[FT] Support local_sgd / diloco in titan #1122

H-Huang · 2025-04-18T19:10:14Z

Depends on torchft changes:

This PR adds a new semi sync method context manager which wraps around the train loop to run local sgd or diloco. It also adds multiple config properties to set and control the training method.

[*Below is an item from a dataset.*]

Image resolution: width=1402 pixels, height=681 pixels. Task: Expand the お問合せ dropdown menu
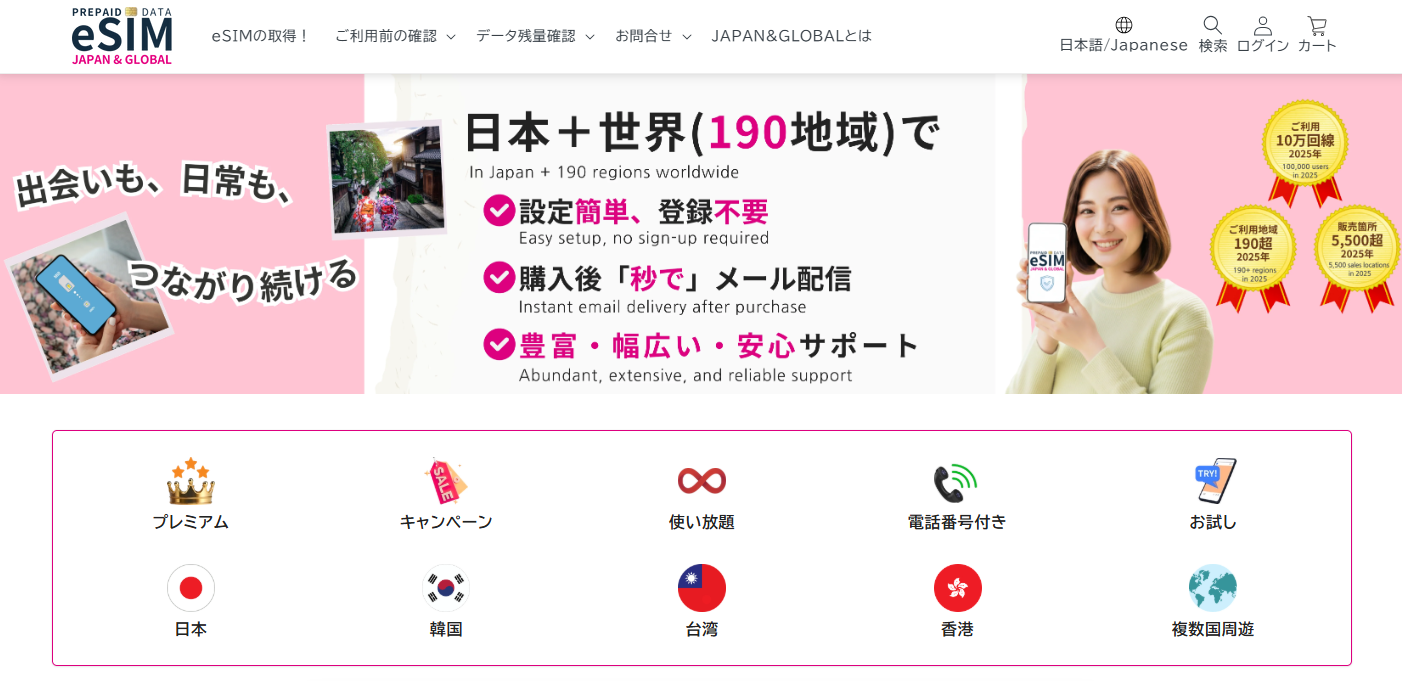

To run (need 3 different terminals):

Start torchft lighthouse (terminal 1):
RUST_LOGS=debug RUST_BACKTRACE=1 torchft_lighthouse --min_replicas 2 --quorum_tick_ms 100 --join_timeout_ms 10000

Start replica 1 (terminal 2, update lighthouse URL):
TORCHFT_LIGHTHOUSE=<url> TORCHFT_MANAGER_PORT=29520 REPLICA_GROUP_ID=0 CUDA_VISIBLE_DEVICES=0,1,2,3 NGPU=4 ./run_train.sh --parallelism.data_parallel_shard_degree=4 --fault_tolerance.enable --fault_tolerance.group_size=2 --fault_tolerance.replica_id=0 --fault_tolerance.semi_sync_method="diloco"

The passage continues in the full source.